Giorgia Meloni si inginocchia alle direttive Ue e l’Italia corre verso la recessione. Il 2 dicembre sciopero generale, il 3 tutti/e a Roma
Con una legge di bilancio incapace di contrastare la riduzione inevitabile dei consumi, dovuta alla forte impennata dei prezzi, l’Italia si avvia verso quella recessione ormai considerata inevitabile e, di conseguenza, verso un ulteriore aumento delle disuguaglianze.
Sarebbero dovuti intervenire sul fronte delle retribuzioni, sui salari poveri, sulle pensioni al minimo, reintrodurre una maggiore progressività fiscale e magari rafforzare gli ammortizzatori sociali. Avrebbero dovuto e potuto bloccare i prezzi dei beni di prima necessità. E invece hanno fatto l’esatto contrario. Gli interventi sulle pensioni sono stati irrisori, mentre si continua a favorire anche attraverso la tassazione i ceti più abbienti, introducendo i primi assaggi di una futura tassazione piatta. Hanno colpito il reddito di cittadinanza proseguendo la guerra ai poveri, già ingaggiata dai precedenti governi. Hanno ridotto gli sgravi sulle bollette per le famiglie, confermando per intero solo quelli alle imprese. Non hanno tolto l’IVA sul pane e sul latte, che pure era stata ventilata. Ed hanno introdotto un ridicolo aggravio della tassa sugli extraprofitti, peraltro prorogando le scadenze fino al 2024, piuttosto che puntare a recuperare tutto il maltolto che le aziende speculatrici hanno sottratto a milioni di cittadini.
Una legge di bilancio, quindi, in assoluta continuità col precedente governo, anzi potremmo dire scritta sotto la supervisione dei ministri del governo Draghi e degli occhiuti commissari della Ue.
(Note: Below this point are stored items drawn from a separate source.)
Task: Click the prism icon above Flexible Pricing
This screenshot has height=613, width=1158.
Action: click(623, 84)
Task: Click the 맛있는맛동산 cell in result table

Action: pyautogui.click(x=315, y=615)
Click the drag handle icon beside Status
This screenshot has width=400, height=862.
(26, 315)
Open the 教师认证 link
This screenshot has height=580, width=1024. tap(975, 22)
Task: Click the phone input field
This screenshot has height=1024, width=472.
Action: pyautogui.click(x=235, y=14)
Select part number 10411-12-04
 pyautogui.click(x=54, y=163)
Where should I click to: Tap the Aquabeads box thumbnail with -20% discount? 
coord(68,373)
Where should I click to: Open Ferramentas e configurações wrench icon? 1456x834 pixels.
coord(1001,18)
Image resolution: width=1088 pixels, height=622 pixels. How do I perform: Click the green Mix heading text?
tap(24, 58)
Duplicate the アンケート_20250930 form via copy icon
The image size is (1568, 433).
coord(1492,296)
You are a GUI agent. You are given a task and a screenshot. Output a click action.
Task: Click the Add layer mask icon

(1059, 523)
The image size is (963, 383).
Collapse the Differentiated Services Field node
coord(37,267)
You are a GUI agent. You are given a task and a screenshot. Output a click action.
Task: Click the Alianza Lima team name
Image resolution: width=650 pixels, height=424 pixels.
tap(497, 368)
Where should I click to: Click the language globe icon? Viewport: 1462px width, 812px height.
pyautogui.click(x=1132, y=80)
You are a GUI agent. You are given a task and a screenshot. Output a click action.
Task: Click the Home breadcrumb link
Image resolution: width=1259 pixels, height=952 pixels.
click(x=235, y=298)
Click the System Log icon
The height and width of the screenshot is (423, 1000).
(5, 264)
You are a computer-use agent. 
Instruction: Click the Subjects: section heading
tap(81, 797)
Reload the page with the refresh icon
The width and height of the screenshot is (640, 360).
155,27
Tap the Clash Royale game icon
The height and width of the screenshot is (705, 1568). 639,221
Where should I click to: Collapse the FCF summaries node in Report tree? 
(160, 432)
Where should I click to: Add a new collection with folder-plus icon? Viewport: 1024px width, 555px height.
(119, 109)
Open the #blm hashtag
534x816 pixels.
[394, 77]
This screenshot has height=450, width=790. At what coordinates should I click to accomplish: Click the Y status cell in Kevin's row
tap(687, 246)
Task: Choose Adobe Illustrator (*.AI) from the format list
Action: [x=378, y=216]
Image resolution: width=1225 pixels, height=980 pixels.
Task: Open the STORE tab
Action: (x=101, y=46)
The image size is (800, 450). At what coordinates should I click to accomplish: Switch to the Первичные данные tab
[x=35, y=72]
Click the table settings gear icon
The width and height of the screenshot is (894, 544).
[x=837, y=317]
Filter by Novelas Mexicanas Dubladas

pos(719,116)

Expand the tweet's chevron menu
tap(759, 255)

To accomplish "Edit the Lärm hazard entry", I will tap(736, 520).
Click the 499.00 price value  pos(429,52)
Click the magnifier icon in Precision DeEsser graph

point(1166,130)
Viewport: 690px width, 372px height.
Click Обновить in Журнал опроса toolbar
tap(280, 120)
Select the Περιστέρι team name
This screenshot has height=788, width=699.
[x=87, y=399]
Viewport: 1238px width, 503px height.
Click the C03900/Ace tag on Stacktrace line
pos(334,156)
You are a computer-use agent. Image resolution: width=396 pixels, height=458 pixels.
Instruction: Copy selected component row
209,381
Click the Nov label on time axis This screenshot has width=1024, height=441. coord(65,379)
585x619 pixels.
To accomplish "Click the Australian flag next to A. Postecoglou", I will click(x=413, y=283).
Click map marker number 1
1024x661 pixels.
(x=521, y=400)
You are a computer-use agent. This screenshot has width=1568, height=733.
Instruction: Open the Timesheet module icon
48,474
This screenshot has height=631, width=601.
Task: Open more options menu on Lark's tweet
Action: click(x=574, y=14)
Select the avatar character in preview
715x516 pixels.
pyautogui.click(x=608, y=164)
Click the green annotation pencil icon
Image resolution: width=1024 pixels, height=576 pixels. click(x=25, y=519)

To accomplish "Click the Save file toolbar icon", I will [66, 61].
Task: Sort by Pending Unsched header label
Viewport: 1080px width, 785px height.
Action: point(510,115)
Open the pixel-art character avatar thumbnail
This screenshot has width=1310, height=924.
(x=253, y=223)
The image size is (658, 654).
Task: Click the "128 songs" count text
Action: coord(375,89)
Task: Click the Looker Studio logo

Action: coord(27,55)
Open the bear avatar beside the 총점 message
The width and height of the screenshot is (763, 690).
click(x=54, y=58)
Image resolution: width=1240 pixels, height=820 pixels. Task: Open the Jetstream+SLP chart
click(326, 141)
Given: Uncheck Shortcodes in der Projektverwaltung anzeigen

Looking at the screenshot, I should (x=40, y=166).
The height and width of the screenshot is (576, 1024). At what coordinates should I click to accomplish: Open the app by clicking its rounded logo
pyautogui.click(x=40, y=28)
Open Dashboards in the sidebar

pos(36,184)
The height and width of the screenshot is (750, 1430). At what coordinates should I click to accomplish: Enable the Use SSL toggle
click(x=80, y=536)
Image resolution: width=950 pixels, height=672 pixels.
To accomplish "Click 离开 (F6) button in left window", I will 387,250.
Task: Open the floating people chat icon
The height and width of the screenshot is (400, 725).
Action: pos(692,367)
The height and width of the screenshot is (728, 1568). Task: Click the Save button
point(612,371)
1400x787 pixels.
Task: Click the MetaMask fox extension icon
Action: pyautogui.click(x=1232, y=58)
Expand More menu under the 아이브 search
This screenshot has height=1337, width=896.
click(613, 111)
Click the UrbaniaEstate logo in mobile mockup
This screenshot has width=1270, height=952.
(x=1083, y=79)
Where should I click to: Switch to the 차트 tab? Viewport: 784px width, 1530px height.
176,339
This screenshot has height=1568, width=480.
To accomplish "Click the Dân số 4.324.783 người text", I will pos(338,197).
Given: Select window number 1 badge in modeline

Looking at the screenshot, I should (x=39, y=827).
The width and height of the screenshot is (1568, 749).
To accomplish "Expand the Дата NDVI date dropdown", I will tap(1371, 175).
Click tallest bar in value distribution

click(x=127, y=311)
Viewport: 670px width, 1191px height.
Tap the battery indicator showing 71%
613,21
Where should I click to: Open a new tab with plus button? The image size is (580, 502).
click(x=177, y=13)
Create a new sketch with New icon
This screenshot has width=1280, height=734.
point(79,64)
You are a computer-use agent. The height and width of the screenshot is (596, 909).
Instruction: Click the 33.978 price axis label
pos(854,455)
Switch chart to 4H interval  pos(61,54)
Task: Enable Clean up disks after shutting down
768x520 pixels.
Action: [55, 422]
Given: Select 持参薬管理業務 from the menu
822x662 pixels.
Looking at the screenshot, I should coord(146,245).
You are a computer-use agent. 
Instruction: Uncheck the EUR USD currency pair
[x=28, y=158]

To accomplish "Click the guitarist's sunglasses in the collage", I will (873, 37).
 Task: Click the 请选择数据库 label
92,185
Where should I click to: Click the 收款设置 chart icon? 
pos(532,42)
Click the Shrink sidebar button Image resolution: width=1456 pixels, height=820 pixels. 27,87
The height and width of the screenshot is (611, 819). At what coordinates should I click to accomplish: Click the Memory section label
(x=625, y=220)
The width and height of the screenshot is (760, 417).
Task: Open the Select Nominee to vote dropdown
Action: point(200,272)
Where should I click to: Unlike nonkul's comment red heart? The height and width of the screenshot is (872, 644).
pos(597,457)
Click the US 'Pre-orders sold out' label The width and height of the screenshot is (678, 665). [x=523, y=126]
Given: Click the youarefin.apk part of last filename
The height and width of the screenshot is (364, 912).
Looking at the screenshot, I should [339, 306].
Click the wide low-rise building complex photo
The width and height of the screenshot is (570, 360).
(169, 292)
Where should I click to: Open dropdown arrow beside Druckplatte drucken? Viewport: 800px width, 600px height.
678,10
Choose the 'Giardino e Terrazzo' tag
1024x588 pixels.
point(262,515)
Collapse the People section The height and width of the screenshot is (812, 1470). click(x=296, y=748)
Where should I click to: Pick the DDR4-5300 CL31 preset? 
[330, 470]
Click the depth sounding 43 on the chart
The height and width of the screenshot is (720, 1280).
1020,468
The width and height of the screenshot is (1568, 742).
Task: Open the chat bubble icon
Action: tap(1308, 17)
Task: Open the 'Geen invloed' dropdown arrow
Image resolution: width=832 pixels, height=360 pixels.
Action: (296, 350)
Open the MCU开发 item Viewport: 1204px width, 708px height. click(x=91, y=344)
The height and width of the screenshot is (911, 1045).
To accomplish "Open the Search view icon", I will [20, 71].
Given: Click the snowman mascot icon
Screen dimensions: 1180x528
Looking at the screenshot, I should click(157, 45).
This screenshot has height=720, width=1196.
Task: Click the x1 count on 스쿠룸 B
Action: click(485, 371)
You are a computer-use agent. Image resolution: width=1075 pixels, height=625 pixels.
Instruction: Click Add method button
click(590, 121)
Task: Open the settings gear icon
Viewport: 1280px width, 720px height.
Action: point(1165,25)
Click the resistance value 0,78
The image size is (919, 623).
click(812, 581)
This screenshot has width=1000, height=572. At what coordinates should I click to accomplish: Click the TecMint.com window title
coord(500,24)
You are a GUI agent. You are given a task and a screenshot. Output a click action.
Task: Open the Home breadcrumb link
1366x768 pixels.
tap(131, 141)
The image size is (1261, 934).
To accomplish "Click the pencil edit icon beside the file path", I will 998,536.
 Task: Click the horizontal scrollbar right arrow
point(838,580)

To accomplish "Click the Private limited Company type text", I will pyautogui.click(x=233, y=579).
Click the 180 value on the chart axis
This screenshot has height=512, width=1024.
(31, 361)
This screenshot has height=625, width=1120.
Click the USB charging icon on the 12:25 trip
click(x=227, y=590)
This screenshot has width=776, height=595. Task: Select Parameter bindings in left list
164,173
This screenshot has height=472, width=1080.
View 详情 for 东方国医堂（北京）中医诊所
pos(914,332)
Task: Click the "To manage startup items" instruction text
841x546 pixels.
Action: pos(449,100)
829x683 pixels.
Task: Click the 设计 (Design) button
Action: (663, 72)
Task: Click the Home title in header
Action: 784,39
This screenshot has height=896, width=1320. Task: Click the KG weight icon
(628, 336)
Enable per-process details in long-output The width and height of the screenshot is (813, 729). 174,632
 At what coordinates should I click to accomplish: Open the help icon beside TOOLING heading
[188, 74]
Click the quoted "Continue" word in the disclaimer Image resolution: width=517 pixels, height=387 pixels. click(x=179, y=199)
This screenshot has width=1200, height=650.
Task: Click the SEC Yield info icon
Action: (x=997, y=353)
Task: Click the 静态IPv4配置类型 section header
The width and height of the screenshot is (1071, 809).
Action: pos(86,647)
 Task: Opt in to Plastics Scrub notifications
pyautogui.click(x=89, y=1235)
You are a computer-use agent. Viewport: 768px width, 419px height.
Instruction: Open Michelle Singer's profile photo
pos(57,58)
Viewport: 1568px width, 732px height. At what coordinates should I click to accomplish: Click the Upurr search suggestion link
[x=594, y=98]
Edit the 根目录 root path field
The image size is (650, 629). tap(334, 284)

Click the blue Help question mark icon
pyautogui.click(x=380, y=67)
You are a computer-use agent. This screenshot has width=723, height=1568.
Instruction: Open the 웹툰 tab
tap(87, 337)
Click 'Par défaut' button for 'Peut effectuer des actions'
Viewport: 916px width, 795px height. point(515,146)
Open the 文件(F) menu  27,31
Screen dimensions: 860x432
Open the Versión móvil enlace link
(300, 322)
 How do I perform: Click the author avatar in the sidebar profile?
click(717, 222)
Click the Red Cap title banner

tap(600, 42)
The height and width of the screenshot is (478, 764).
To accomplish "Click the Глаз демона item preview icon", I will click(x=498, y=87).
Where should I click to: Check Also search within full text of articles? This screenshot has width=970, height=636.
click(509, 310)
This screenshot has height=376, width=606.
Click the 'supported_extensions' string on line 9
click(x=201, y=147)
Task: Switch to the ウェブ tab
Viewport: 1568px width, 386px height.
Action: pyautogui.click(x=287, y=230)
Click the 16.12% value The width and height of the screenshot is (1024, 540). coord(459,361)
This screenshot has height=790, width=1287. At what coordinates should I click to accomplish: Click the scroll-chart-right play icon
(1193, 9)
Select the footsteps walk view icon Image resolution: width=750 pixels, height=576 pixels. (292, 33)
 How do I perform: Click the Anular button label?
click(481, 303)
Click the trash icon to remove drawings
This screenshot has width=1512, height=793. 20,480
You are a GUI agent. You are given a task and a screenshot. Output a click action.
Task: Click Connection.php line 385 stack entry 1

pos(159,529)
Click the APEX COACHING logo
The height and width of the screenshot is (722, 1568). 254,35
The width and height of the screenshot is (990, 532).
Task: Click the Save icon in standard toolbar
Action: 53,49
L’Italia deve comprimere i consumi per combattere l’inflazione e a pagare devono essere innanzitutto i più poveri, poi tutti i settori a reddito fisso a cominciare da quelli con i salari più bassi, e poi via via progressivamente le piccole attività e il mondo del lavoro autonomo, per lasciare inalterati i soli guadagni delle grandi imprese.
Lo specchietto per le allodole è rappresentato dal taglio del cuneo fiscale ovvero di quelle tasse che i lavoratori pagano per finanziare alcune voci previdenziali e altri istituti per supportare i lavoratori in caso di malattia o crisi aziendali. Insomma i pochi euro in più direttamente in busta paga sarebbero finanziati dai lavoratori stessi, essendo, quelli del cuneo fiscale, soldi già nella proprietà dei lavoratori. Una partita di giro estremamente vantaggiosa per le imprese e a somma zero per i lavoratori…
Di fronte a queste scelte che precipitano il Paese in una condizione di ancora maggiore sofferenza la risposta dello sciopero generale del 2 dicembre e della manifestazione nazionale a Roma di sabato 3 sono ancora più importanti.